- Instructions for the task -
Nothing should be left out: output all of the entries exactly.
-- Opening Marker --
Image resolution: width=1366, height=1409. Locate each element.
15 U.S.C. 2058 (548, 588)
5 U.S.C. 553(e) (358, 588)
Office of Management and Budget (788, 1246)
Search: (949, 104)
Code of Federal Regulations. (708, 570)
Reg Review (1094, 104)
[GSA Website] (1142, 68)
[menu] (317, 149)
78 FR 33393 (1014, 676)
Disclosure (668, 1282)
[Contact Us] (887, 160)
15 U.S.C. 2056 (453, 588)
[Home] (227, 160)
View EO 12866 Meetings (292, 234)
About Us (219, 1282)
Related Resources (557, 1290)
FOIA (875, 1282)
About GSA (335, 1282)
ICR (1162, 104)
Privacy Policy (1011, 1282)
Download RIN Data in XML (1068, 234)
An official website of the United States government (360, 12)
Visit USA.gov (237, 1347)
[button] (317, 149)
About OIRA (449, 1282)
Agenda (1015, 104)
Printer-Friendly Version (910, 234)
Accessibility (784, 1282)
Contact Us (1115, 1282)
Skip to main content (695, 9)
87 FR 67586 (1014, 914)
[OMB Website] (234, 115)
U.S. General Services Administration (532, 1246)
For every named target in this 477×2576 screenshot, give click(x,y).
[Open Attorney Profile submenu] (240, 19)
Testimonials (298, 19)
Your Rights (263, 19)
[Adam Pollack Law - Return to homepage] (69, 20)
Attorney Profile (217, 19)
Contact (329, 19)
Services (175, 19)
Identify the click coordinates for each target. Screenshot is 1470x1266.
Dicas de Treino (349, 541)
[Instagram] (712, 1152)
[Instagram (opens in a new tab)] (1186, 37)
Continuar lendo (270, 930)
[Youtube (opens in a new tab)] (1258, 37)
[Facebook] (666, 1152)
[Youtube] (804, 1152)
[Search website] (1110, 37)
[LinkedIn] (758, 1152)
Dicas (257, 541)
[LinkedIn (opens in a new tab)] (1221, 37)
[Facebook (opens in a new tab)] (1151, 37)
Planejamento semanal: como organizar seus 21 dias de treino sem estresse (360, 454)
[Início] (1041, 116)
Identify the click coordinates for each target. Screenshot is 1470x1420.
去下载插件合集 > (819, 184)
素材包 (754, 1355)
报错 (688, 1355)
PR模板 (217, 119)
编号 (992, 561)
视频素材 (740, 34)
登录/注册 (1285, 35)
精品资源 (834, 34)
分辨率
-- Closing Marker --
- Exercise result -
Image resolution: width=1366, height=1409. Locate each element.
15 U.S.C. 2058 (548, 588)
5 U.S.C. 553(e) (358, 588)
Office of Management and Budget (788, 1246)
Search: (949, 104)
Code of Federal Regulations. (708, 570)
Reg Review (1094, 104)
[GSA Website] (1142, 68)
[menu] (317, 149)
78 FR 33393 (1014, 676)
Disclosure (668, 1282)
[Contact Us] (887, 160)
15 U.S.C. 2056 (453, 588)
[Home] (227, 160)
View EO 12866 Meetings (292, 234)
About Us (219, 1282)
Related Resources (557, 1290)
FOIA (875, 1282)
About GSA (335, 1282)
ICR (1162, 104)
Privacy Policy (1011, 1282)
Download RIN Data in XML (1068, 234)
An official website of the United States government (360, 12)
Visit USA.gov (237, 1347)
[button] (317, 149)
About OIRA (449, 1282)
Agenda (1015, 104)
Printer-Friendly Version (910, 234)
Accessibility (784, 1282)
Contact Us (1115, 1282)
Skip to main content (695, 9)
87 FR 67586 (1014, 914)
[OMB Website] (234, 115)
U.S. General Services Administration (532, 1246)
For every named target in this 477×2576 screenshot, give click(x,y).
[Open Attorney Profile submenu] (240, 19)
Testimonials (298, 19)
Your Rights (263, 19)
[Adam Pollack Law - Return to homepage] (69, 20)
Attorney Profile (217, 19)
Contact (329, 19)
Services (175, 19)
Identify the click coordinates for each target. Screenshot is 1470x1266.
Dicas de Treino (349, 541)
[Instagram] (712, 1152)
[Instagram (opens in a new tab)] (1186, 37)
Continuar lendo (270, 930)
[Youtube (opens in a new tab)] (1258, 37)
[Facebook] (666, 1152)
[Youtube] (804, 1152)
[Search website] (1110, 37)
[LinkedIn] (758, 1152)
Dicas (257, 541)
[LinkedIn (opens in a new tab)] (1221, 37)
[Facebook (opens in a new tab)] (1151, 37)
Planejamento semanal: como organizar seus 21 dias de treino sem estresse (360, 454)
[Início] (1041, 116)
Identify the click coordinates for each target. Screenshot is 1470x1420.
去下载插件合集 > (819, 184)
素材包 (754, 1355)
报错 (688, 1355)
PR模板 (217, 119)
编号 (992, 561)
视频素材 (740, 34)
登录/注册 (1285, 35)
精品资源 (834, 34)
分辨率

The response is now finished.